## SUPPLIED TEXT
# Poor, poor Bullitt...



## Roll farms (Jul 11, 2011)

Peyton is in obvious, raging, standing heat...trouble is, she wants Saturday.  BADLY.  Licking him through the fence-badly.  
Poor Bullitt is trying and trying and she just runs from him and goes back to the fence between her and Saturday, smooching all over his head / neck.

If this is still going on when DH gets home from work, we'll have to give Bullitt a little help and keep Peyton away from Saturday long enough to get the job done.

Did she NOT read my breeding plan??? It clearly states, "Peyton x Bullitt"


----------



## DonnaBelle (Jul 11, 2011)

Now Kim, you know how it is when you fall in love.

DonnaBelle


----------



## elevan (Jul 11, 2011)

I'm having a similar issue...had to lock my girls head between my legs and hold her for the boy that I intended for her


----------



## lilhill (Jul 11, 2011)

Some does can be really picky on who they want to mate with.  A few years ago, I had a doe that refused to let the planned buck breed her.  No way was that going to happen if she had any say in the matter.  I finally folded, put her in with HER choice and she stood stock still for him.  Goofy goats.  BTW, she had beautiful babies.


----------



## Roll farms (Jul 11, 2011)

She stuck her head in the fence in the corner (I really think she thought she was going to get through the wire...) and Bullitt got her then.  Arched back and all...the deed is done.  Everyone's lying down now, the heat index here is over 100 dg today.  
Of course, if she had managed to get in w/ Saturday it wouldn't have broken my heart...they produced Freeney my fav. kid from this year.

I just felt so bad for Bullitt, he was like the nerdy high school kid getting rejected by the prom queen repeatedly for the quarterback.


----------



## jodief100 (Jul 11, 2011)

## GIVEN REQUEST A
In the rows, switch "Where should I click to" to "Where do I click to" from the line holding "Where should I click to: Expand" through the line holding "Action: tap(899, 131)", inclusive. Return only those lines, with nothing else changed.

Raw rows

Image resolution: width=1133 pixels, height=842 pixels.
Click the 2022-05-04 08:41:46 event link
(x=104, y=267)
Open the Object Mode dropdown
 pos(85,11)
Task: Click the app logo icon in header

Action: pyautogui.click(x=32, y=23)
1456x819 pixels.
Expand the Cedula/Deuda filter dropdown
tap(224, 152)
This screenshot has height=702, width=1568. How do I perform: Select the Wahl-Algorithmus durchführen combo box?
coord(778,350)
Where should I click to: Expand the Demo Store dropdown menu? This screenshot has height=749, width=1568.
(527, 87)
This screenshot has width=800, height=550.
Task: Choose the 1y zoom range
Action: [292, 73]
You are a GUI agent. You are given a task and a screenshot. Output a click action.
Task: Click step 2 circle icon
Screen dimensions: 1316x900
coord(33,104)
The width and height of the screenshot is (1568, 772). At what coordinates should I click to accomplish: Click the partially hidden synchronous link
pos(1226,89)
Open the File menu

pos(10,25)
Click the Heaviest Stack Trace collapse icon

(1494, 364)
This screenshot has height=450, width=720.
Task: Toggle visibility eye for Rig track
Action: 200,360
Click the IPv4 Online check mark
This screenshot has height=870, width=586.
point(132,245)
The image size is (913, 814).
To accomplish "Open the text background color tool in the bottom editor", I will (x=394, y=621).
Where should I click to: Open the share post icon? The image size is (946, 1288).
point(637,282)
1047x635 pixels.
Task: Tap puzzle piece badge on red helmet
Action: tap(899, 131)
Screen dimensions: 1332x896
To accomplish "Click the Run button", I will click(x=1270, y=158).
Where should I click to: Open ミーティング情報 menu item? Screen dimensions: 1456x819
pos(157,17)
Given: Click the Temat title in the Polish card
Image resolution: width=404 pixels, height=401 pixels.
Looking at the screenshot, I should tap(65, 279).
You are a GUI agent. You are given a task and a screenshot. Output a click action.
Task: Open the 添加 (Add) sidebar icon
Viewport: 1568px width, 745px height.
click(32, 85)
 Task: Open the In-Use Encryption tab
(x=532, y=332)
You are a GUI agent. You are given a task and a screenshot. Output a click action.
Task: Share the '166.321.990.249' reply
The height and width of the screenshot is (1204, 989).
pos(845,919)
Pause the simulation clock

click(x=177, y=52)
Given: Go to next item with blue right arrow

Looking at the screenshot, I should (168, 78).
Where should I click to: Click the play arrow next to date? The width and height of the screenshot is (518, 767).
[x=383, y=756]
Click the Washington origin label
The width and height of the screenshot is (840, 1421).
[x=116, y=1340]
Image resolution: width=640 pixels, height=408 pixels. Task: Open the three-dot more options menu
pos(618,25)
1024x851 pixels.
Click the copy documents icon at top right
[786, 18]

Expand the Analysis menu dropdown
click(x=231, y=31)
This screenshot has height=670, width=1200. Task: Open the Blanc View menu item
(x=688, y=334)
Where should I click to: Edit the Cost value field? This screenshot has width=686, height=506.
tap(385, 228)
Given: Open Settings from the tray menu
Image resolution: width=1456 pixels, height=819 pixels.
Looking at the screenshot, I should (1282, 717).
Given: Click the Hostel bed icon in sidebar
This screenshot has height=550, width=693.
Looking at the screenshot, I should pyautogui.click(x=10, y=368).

## GIVEN REQUEST B
In the goat breeding thread, which buck did Peyton want instead of Bullitt?

## FINISHED ANSWER A
Where do I click to: Expand the Demo Store dropdown menu? This screenshot has height=749, width=1568.
(527, 87)
This screenshot has width=800, height=550.
Task: Choose the 1y zoom range
Action: [292, 73]
You are a GUI agent. You are given a task and a screenshot. Output a click action.
Task: Click step 2 circle icon
Screen dimensions: 1316x900
coord(33,104)
The width and height of the screenshot is (1568, 772). At what coordinates should I click to accomplish: Click the partially hidden synchronous link
pos(1226,89)
Open the File menu

pos(10,25)
Click the Heaviest Stack Trace collapse icon

(1494, 364)
This screenshot has height=450, width=720.
Task: Toggle visibility eye for Rig track
Action: 200,360
Click the IPv4 Online check mark
This screenshot has height=870, width=586.
point(132,245)
The image size is (913, 814).
To accomplish "Open the text background color tool in the bottom editor", I will (x=394, y=621).
Where do I click to: Open the share post icon? The image size is (946, 1288).
point(637,282)
1047x635 pixels.
Task: Tap puzzle piece badge on red helmet
Action: tap(899, 131)

## FINISHED ANSWER B
Saturday